Program 545: Optimism in Armenia; Finding Chopin's Piano
Release Date: 11-24-2018
Pulitzer Prize-winning poet Peter Balakian describes the new positive spirit he encountered during his recent travels in Armenia, whose citizens have earned good reason to feel upbeat about their future. And composer Paul Kildea explains how Frederic Chopin's sublime 24 Preludes — written on a clunky mini-piano in an abandoned monastery in the middle of the Mediterranean — changed how the world hears music.
- Poet Peter Balakian, professor of Humanities at Colgate University
- Conductor Paul Kildea, author of "Chopin's Piano" (Norton)
- Peter Balakian writes about his latest visit to Armenia in a feature article for the New York Times.

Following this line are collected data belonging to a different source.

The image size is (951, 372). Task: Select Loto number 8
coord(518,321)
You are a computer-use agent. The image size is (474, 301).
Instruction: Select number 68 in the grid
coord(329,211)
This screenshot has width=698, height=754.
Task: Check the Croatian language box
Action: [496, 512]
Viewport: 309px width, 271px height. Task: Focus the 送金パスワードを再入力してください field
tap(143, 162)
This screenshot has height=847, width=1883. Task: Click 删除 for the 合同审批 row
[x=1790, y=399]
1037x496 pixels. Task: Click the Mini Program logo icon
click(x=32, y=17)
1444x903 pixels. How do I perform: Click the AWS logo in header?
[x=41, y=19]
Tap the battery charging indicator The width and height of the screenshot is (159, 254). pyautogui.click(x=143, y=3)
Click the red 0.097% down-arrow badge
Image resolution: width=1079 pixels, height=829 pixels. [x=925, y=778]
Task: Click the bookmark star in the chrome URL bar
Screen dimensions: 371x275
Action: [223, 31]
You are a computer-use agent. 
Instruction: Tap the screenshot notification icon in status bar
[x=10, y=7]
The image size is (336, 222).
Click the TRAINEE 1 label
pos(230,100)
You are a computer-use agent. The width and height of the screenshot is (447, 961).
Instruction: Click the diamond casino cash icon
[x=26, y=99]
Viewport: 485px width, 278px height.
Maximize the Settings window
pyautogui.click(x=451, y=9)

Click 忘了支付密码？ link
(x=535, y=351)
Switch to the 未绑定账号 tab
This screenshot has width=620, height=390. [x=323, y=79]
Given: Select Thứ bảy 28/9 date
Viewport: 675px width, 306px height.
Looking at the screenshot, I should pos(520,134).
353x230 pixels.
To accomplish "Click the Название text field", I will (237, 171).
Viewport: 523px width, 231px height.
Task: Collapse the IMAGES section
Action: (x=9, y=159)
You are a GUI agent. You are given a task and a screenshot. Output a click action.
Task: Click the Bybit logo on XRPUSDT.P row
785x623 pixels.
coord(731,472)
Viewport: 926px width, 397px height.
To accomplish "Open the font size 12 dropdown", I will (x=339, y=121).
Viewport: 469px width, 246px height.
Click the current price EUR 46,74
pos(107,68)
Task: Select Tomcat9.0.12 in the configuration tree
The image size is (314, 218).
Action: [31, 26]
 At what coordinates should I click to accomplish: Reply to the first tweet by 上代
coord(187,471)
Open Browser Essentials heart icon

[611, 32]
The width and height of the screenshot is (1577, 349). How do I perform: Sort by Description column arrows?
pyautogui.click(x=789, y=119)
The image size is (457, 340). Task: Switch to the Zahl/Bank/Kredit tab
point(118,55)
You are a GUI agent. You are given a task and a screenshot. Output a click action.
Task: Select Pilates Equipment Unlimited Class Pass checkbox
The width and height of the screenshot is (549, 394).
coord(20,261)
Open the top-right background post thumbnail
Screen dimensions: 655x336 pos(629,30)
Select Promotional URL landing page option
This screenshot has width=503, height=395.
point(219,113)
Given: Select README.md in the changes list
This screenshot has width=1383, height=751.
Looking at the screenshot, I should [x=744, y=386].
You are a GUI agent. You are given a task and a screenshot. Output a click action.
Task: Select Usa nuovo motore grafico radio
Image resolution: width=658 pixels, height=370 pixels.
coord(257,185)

- Peter won the Pulitzer Prize in 2016 for his poetry collection, "Ozone Journal." Many of his poems center on Armenian themes.
- Some of the contemporary Armenian educational instutitions Peter mentions are the Children of Armenia Fund, Dilijan University, the American University of Armenia, and the Tumo Center for Creative Technologies.
- Paul Kildea is the author of "Chopin's Piano."
- Paul Kildea plays the piano manufactured by Pleyel at Hatchlands Park that Chopin himself once played, at the close of the BBC Radio 4 discussion program "Start the Week" from July 2018. He plays Chopin's Prelude No. 13, starting at 38:21 into the BBC podcast.
- Salons of Chopin piano concerts are held Sunday evenings at the Chopin Boutique Bed and Breakfast in Warsaw.